===== DATASET ENTRIES

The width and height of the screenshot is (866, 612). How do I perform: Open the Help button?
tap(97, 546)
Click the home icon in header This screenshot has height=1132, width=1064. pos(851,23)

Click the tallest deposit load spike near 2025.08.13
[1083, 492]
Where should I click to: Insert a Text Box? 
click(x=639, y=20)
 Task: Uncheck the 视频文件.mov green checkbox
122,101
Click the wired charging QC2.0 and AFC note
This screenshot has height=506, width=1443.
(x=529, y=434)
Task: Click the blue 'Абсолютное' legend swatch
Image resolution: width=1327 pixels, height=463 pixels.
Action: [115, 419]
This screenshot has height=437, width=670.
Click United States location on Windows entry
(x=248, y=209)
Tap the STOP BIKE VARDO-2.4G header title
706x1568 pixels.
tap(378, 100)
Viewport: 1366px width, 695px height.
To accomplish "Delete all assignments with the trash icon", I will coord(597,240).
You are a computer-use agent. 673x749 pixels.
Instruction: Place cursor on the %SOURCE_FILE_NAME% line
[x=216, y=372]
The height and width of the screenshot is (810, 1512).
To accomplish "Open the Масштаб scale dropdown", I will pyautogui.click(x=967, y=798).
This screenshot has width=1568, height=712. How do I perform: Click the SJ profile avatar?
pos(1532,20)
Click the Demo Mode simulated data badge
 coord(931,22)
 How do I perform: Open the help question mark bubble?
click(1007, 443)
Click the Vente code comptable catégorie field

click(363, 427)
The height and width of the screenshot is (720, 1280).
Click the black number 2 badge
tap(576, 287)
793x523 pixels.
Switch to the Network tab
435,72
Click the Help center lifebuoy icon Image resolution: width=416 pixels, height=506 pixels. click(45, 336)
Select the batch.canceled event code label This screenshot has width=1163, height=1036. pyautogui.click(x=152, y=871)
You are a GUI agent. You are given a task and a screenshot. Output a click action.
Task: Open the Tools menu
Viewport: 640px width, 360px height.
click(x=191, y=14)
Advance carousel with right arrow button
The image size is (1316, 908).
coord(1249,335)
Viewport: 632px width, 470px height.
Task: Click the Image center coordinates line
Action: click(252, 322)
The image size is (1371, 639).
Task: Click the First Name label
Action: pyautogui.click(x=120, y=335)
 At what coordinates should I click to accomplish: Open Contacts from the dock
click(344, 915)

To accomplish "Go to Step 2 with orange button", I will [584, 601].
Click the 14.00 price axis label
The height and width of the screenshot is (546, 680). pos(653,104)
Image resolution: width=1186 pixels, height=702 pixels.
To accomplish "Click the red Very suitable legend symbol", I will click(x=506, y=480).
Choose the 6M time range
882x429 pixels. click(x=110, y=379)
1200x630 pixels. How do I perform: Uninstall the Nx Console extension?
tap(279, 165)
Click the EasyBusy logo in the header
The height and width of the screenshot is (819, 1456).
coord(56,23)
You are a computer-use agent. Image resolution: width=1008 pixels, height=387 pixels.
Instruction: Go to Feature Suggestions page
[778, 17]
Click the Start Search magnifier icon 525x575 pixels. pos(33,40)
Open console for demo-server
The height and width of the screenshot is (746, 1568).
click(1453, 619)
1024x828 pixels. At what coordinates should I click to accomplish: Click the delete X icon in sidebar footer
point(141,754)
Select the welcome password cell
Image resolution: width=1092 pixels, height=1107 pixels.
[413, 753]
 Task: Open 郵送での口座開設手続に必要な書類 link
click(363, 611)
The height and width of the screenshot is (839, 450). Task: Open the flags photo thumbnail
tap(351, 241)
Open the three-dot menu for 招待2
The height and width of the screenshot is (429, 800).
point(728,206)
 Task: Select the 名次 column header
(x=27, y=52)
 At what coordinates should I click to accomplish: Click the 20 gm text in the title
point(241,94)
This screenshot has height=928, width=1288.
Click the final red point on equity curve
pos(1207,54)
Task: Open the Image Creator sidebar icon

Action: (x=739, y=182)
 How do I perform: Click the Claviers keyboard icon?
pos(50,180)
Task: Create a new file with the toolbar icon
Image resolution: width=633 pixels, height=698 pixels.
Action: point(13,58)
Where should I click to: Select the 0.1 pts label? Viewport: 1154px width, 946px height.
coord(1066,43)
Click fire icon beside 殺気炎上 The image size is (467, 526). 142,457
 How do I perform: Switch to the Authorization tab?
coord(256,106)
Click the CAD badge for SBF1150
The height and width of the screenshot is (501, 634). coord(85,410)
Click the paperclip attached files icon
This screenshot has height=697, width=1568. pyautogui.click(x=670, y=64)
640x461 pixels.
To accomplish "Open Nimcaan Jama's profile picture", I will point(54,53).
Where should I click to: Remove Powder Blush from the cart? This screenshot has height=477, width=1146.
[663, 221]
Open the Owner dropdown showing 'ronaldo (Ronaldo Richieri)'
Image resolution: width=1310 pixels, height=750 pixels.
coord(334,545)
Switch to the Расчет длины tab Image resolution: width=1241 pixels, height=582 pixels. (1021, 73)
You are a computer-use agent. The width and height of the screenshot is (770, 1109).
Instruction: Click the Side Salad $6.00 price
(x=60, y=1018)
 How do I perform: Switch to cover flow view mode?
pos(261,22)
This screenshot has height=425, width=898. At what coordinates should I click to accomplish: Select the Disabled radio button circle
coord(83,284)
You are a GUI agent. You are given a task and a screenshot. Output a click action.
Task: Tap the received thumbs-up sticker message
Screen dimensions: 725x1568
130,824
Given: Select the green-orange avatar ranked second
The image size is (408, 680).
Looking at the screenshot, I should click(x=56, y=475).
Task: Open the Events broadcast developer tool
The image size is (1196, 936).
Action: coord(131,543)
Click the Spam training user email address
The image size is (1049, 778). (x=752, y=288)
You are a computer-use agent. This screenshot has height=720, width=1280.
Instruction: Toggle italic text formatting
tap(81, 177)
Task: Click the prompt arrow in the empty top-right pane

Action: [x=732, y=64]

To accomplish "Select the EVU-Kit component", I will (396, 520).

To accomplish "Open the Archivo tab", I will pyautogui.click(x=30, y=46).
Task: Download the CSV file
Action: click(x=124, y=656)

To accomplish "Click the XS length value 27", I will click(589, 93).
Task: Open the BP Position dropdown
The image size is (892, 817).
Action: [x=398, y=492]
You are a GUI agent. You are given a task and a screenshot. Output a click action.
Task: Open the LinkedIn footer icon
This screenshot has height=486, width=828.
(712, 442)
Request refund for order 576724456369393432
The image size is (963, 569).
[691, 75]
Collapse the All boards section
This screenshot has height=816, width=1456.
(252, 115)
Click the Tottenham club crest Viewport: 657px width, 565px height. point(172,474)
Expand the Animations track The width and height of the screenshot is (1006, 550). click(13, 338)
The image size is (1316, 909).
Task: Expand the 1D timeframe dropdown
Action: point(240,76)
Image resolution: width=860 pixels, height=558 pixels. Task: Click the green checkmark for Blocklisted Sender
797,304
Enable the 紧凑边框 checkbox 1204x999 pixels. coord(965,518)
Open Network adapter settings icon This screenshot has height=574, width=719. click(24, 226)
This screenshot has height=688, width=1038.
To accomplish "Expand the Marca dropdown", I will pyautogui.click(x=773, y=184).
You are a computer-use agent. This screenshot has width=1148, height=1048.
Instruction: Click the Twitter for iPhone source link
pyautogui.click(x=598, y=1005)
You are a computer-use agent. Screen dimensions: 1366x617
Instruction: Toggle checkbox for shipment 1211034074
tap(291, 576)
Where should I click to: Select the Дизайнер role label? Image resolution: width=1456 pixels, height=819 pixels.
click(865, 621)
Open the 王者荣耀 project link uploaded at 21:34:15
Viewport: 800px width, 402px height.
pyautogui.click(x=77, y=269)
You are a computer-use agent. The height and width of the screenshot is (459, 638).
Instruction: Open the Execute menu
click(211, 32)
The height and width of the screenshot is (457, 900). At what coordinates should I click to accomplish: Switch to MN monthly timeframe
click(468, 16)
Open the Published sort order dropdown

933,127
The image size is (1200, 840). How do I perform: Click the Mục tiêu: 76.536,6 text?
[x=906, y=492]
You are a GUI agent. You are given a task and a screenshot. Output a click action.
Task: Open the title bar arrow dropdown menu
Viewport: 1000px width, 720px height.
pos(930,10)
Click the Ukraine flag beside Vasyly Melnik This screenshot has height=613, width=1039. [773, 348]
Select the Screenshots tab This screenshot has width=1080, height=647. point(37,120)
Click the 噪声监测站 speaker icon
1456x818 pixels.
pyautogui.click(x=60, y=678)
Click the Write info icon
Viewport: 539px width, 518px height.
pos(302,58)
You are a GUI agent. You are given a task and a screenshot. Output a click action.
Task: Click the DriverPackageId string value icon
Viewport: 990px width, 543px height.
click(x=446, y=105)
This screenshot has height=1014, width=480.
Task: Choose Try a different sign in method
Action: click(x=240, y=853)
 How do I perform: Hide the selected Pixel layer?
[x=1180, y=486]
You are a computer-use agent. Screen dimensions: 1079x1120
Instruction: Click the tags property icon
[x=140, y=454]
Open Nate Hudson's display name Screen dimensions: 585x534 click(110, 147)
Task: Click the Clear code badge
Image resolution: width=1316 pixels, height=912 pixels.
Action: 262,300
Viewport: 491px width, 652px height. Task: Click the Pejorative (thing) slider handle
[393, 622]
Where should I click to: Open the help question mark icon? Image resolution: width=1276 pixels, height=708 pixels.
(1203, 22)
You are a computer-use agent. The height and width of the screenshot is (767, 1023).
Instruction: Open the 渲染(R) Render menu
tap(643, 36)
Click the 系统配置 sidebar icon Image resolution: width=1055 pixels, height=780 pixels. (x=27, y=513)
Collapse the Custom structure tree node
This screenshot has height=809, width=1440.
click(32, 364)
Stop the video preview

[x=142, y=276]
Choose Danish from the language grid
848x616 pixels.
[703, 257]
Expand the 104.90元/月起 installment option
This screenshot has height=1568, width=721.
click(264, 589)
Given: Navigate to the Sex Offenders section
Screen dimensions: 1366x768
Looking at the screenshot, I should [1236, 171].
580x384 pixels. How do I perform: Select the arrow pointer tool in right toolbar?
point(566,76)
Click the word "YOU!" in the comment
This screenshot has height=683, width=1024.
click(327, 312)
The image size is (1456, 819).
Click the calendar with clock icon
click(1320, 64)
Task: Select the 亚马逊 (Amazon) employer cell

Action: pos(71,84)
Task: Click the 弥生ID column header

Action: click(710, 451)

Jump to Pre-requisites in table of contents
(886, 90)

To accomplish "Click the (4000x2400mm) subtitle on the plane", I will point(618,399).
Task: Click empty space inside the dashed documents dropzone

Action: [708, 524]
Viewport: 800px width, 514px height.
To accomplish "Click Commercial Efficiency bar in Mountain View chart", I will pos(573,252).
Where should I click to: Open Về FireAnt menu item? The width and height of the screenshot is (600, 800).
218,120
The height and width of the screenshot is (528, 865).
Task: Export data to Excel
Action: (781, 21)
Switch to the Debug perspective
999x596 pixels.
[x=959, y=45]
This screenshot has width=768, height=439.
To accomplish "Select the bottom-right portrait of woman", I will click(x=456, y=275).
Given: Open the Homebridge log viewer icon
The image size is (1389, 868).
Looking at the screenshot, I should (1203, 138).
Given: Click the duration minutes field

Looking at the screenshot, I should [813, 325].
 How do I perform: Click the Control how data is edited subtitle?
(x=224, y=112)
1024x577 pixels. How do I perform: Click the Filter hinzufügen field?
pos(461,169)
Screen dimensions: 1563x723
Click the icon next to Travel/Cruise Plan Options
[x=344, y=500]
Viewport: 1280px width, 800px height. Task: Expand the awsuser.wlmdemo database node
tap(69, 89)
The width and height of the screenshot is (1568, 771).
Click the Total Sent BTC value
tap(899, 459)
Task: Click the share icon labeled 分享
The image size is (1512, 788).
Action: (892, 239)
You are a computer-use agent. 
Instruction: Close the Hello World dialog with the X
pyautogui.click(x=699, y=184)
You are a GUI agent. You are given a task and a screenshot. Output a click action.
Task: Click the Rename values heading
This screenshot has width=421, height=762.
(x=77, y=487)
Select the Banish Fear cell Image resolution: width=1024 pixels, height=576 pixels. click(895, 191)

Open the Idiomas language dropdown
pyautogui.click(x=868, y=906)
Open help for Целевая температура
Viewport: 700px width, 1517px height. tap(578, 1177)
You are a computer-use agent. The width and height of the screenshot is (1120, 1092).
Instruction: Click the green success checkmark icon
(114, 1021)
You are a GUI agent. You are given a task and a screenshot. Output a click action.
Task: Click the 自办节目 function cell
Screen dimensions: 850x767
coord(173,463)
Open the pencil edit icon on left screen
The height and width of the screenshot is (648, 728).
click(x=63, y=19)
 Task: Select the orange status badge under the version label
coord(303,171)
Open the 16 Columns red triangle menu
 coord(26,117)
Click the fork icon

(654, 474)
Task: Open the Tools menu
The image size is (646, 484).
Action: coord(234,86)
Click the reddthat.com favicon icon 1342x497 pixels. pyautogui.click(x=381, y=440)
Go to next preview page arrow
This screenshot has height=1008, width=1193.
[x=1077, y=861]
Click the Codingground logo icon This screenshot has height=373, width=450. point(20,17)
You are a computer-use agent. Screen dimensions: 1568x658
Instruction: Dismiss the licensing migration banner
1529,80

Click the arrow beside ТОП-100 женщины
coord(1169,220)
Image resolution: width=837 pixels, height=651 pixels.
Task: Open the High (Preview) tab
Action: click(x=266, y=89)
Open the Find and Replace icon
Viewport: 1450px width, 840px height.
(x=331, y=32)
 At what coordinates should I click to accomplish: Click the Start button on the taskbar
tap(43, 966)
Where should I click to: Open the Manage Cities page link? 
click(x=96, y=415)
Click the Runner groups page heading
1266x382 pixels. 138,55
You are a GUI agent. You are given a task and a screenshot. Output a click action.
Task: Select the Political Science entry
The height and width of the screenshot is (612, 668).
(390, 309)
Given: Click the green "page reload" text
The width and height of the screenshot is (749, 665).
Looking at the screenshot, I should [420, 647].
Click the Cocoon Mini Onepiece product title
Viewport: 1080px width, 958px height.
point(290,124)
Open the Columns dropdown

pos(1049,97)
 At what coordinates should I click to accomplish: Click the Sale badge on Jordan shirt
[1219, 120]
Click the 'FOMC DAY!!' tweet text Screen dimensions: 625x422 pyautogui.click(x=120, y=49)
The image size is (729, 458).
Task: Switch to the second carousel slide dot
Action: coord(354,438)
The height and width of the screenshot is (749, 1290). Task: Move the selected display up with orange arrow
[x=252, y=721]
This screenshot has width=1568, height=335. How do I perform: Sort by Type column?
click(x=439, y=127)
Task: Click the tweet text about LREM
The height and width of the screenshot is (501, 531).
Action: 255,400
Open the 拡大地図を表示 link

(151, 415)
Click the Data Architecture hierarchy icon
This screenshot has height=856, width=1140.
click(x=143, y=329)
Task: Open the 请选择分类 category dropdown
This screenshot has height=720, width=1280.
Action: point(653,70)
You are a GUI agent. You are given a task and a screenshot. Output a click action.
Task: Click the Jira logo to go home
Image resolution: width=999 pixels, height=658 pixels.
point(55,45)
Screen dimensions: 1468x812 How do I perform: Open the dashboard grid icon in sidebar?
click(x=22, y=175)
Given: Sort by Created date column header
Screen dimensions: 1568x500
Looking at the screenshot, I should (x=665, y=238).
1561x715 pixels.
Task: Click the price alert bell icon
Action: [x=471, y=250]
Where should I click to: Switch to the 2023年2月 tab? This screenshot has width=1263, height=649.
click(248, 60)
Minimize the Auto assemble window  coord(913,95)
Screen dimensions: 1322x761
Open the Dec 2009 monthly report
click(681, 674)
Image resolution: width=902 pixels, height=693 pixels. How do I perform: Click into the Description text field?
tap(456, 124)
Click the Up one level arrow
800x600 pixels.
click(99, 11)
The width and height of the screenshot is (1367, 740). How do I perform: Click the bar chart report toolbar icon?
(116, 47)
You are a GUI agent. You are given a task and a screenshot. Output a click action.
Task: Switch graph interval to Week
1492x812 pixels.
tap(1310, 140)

==========

**YOUR ASSIGNMENT:** Your task is to quote the lines above, beginning with the first and ending with the one that holds "Select the batch.canceled".

**SOLUTION TO THIS PROBLEM:**
The width and height of the screenshot is (866, 612). How do I perform: Open the Help button?
tap(97, 546)
Click the home icon in header This screenshot has height=1132, width=1064. pos(851,23)

Click the tallest deposit load spike near 2025.08.13
[1083, 492]
Where should I click to: Insert a Text Box? 
click(x=639, y=20)
 Task: Uncheck the 视频文件.mov green checkbox
122,101
Click the wired charging QC2.0 and AFC note
This screenshot has height=506, width=1443.
(x=529, y=434)
Task: Click the blue 'Абсолютное' legend swatch
Image resolution: width=1327 pixels, height=463 pixels.
Action: [115, 419]
This screenshot has height=437, width=670.
Click United States location on Windows entry
(x=248, y=209)
Tap the STOP BIKE VARDO-2.4G header title
706x1568 pixels.
tap(378, 100)
Viewport: 1366px width, 695px height.
To accomplish "Delete all assignments with the trash icon", I will coord(597,240).
You are a computer-use agent. 673x749 pixels.
Instruction: Place cursor on the %SOURCE_FILE_NAME% line
[x=216, y=372]
The height and width of the screenshot is (810, 1512).
To accomplish "Open the Масштаб scale dropdown", I will pyautogui.click(x=967, y=798).
This screenshot has width=1568, height=712. How do I perform: Click the SJ profile avatar?
pos(1532,20)
Click the Demo Mode simulated data badge
 coord(931,22)
 How do I perform: Open the help question mark bubble?
click(1007, 443)
Click the Vente code comptable catégorie field

click(363, 427)
The height and width of the screenshot is (720, 1280).
Click the black number 2 badge
tap(576, 287)
793x523 pixels.
Switch to the Network tab
435,72
Click the Help center lifebuoy icon Image resolution: width=416 pixels, height=506 pixels. click(45, 336)
Select the batch.canceled event code label This screenshot has width=1163, height=1036. pyautogui.click(x=152, y=871)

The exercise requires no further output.